Stopping the violence before it starts


Chiricahua Community Health Centers Domestic Violence & Sexual Assault Program Supervisor Rosie Mendoza Chapa​, who has made it her mission to help educate youth about domestic violence since Chiricahua Community Health Centers launched its program in 2008. She holds a shoe card, which contains resources for victims to get help while being able to discretely hide the card in their shoe. July 12, 2023. Photo by Summer Hom, AZPM News

Stopping the violence before it starts

Cochise County program seeks to educate youth and medical providers about domestic violence

Arizona has one of the highest rates of domestic violence in the United States, according to domesticviolence.org, a non-governmental organization that aims to provide information to survivors of domestic violence.

A program started by Chiricahua Community Health Centers in Cochise County aims to educate youth about the warning signs to prevent abuse before it starts.

“The most dangerous time for a victim is when they want to leave, when they look for resources when they look for help,” said Rosie Mendoza Chapa​.

She has made it her mission to help educate youth about domestic violence since Chiricahua Community Health Centers launched its Domestic Violence & Sexual Assault Program in 2008. Mendoza Chapa​ is now the program’s supervisor. She’s also a domestic abuse survivor.

“Being a survivor makes you think about other people, ‘cause you’re not the only one,” said Mendoza Chapa​. “It happened to many women, and men too. They’re finally speaking up. And I help women to get out of the situation, but I care more about the children. I’m sorry, but the children, they don’t have a choice. And they are growing in that environment, and I always think about them because they are the ones that are going to keep doing it, or become victims.”

She said the program at Chiricahua initially got its funding from the U.S. Department of Justice and from the Violence Against Women Act, which allocated funds for community health centers like Chiricahua.

• • • • • • •

TASKS TO CARRY OUT =
#1 Answer these questions using the article on domestic violence education in Cochise County.
(a) In what year did Chiricahua Community Health Centers launch its Domestic Violence & Sexual Assault Program?
(b) Which organization does the article cite for Arizona having one of the highest rates of domestic violence in the United States?
(c) Where did the program's initial funding come from?
#2 Extend the article on domestic violence education in Cochise County with a few more paragraphs, starting after its final sentence.

• • • • • • •

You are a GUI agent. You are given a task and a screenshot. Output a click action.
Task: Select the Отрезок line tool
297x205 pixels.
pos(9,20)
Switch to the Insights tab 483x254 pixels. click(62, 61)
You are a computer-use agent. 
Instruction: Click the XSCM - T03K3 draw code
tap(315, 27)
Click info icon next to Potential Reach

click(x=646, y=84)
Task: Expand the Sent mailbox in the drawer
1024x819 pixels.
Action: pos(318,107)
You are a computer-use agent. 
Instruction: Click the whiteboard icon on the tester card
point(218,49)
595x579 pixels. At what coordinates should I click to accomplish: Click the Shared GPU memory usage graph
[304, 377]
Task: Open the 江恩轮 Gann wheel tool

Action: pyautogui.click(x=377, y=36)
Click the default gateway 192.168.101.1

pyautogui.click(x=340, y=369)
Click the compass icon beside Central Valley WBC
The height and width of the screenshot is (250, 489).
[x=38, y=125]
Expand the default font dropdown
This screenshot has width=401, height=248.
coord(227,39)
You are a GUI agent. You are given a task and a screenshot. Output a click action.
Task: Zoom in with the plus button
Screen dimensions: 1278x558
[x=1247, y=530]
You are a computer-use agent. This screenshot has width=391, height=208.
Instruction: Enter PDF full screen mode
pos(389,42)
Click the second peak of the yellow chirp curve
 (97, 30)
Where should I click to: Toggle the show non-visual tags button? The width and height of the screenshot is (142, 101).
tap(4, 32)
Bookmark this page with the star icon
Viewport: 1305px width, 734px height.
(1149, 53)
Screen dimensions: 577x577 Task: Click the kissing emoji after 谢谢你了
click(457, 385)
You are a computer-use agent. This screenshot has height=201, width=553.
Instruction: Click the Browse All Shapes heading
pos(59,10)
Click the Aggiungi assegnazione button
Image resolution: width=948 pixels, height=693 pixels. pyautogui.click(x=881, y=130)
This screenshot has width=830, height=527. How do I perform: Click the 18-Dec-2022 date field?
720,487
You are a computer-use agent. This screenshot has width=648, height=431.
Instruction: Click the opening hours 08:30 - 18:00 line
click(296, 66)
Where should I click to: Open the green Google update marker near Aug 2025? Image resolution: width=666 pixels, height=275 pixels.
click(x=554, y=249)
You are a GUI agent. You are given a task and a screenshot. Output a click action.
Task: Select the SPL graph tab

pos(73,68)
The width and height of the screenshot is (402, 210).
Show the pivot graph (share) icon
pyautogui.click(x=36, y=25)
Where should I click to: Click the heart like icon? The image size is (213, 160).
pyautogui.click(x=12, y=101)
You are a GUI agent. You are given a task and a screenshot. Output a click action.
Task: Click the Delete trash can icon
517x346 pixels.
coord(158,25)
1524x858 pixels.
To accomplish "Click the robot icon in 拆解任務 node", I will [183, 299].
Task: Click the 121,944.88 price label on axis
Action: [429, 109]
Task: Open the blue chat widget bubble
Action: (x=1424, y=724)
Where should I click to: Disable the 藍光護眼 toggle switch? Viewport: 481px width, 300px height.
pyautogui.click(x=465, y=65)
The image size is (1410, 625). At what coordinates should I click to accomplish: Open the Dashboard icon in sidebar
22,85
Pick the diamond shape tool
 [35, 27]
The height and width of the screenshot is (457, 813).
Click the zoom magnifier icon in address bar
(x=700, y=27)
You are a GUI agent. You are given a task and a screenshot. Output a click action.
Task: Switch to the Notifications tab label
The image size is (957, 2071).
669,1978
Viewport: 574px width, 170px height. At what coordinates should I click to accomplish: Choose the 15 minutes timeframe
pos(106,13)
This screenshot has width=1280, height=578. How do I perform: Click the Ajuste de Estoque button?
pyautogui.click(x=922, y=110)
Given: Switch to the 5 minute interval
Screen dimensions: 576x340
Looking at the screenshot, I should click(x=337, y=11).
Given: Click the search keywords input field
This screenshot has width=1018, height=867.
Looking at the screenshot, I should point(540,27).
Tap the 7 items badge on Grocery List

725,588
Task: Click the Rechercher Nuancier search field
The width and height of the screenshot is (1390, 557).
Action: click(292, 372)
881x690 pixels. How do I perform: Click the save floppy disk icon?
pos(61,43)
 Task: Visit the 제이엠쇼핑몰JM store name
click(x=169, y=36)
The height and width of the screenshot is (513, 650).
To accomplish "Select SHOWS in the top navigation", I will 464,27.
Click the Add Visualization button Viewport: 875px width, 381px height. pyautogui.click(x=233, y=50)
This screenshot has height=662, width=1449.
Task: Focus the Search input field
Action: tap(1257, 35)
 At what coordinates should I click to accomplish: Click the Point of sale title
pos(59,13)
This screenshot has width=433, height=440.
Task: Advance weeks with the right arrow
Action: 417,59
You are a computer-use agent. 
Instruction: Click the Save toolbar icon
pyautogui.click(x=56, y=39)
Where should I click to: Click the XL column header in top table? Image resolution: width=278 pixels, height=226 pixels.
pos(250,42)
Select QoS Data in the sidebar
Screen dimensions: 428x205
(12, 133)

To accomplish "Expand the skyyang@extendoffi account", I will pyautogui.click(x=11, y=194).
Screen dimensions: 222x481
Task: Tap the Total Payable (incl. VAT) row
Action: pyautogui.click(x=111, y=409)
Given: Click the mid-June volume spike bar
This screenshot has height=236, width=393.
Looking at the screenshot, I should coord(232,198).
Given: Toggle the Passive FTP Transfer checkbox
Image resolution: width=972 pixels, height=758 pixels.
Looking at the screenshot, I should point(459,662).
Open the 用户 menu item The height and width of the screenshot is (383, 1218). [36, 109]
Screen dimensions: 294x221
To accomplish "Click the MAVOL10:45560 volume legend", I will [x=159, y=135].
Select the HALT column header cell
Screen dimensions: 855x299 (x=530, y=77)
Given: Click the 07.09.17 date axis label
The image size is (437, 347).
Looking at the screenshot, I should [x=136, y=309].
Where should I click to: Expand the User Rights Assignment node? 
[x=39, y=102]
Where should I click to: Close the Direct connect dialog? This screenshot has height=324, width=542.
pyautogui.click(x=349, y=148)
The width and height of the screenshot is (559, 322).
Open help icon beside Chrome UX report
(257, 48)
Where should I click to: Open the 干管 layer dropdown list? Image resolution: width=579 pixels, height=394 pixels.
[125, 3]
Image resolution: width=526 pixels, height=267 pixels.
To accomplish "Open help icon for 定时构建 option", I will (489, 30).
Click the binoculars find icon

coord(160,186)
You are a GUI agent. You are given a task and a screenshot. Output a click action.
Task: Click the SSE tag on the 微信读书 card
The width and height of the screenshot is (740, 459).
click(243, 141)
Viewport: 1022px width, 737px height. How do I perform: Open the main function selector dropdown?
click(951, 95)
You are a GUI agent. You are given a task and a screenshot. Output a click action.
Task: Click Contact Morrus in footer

• • • • • • •

PER-TASK OUTPUTS =
#1
(a) 2008
(b) domesticviolence.org
(c) The U.S. Department of Justice and the Violence Against Women Act

#2
“Because studies were showing that victims come to the clinics,” Mendoza Chapa​ said. “If they don’t come for the help, they come to bring the children.”

The pattern provides an opportunity for intervention. She said Chiricahua’s program aims to both train clinicians to help domestic abuse victims and to educate the youth in middle and high schools in Cochise County about domestic abuse. She started giving those presentations to students in 2015 at Douglas High School.

“We already had two shelters in Cochise County back then. But nobody has really been working on educating,” said Mendoza Chapa​. “Education is prevention … This can happen to you. That’s the first thing. Second thing: I don’t want you in jail. I don’t want you with a record of domestic violence. Think about it, it’s a crime.

Because It’s true, a lot of people grew up in domestic violence and they saw that — day by day,” Mendoza Chapa​ continued. “So, it’s in your mind, it’s what you want to do. And I have this boy at one of the high schools … He would say it ‘okay doñita — m’am — I’ve seen my grandfather hitting my grandmother, I’ve seen my uncle hitting my aunt, my dad hitting my mom. So, that’s what I learned to do. How can I change it?’ I was speechless. How can I answer that? So something comes to my mind and I say ‘okay, what is your dad doing for work? … He makes tortillas.”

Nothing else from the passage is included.